Durante varios años, empleados cercanos a Baldinucci vivían a su lado en una serie de casas rentadas conocidas como SU Villa, en Atherton y Woodside, California. Otros empleados dicen que el grupo recibía trato preferencial y el ambiente general era poco amigable para las mujeres. Eleanor Schuermann, abogada de Kastner Kim LLP, representa a una exempleada que afirma que Singularidad la discriminaba por su género y discapacidad, le pagaba menos que a hombres en el mismo puesto y tomaba represalias en su contra por quejarse. Los documentos presentados ante reguladores estatales, los primeros pasos antes de una demanda, todavía no son registro público.

Schuermann, quien no identificó a su clienta, dice que ha escuchado quejas similares de otras dos empleadas de Singularidad. La compañía se negó a comentar el caso, pero dice que trabaja duro para apoyar a la mujer.

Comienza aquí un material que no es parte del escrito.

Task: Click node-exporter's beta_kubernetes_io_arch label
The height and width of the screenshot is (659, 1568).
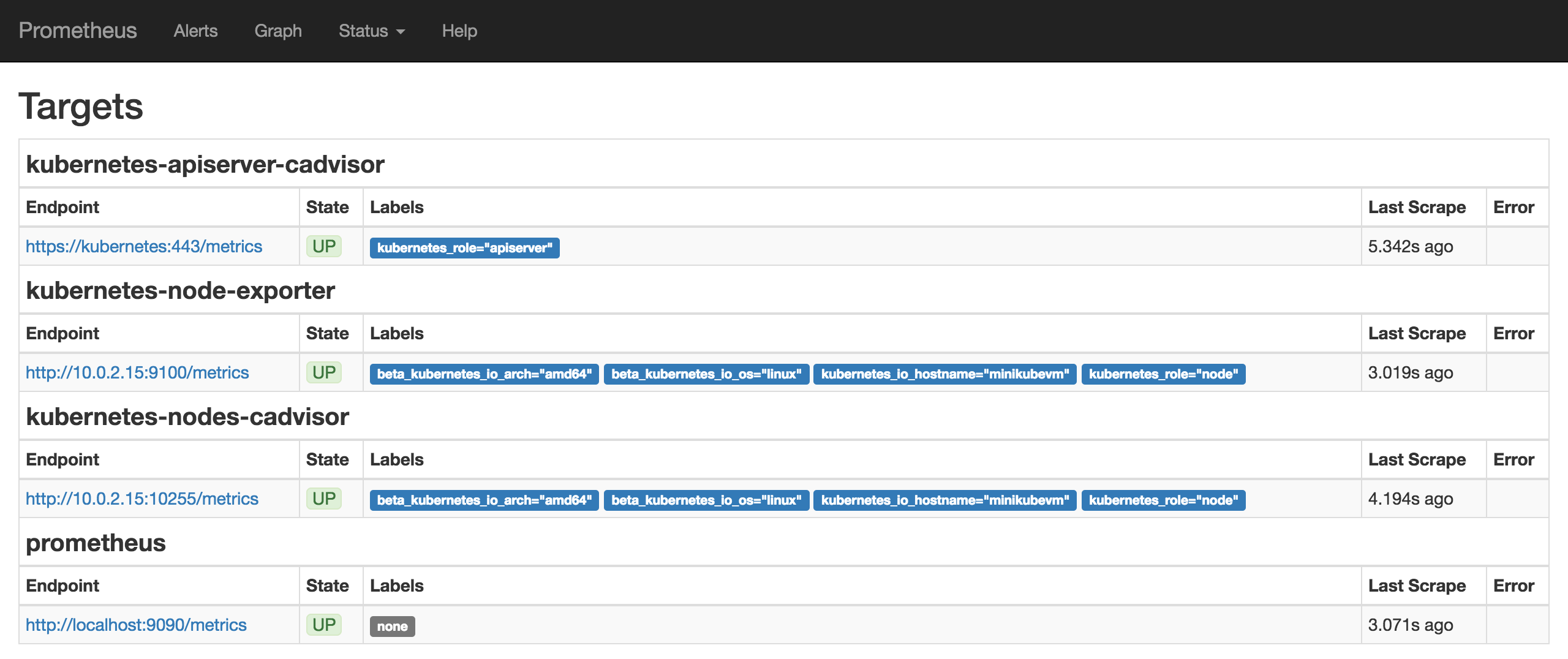Action: [x=484, y=374]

Singularidad está muy lejos de 2009, cuando el primer GSP llevó a la creación de Getaround, una compañía para compartir autos que recaudó 85 millones de dólares de inversores, entre ellos Toyota Motor Corp.

“Es increíble todo lo que ha pasado aquí”, dijo al año siguiente Page durante la ceremonia de inauguración del programa. “Superó mis expectativas”. En estos días, Page no está involucrado con Singularidad. Kurzweil no niega que asiste a reuniones del consejo, aunque rara vez habla públicamente.

Anderson, el nuevo presidente, dice que la compañía espera llegar a sus metas sociales y de ingreso. Nail asegura que lo hace bien en algunas de sus ambiciones más grandes, citando el esfuerzo de combate al hambre en conjunto con Naciones Unidas. Aun así, dice, Singularidad lo puede hacer mejor: “No estamos para nada cerca de impactar a las miles de millones de personas de las que hablan nuestros estudiantes”.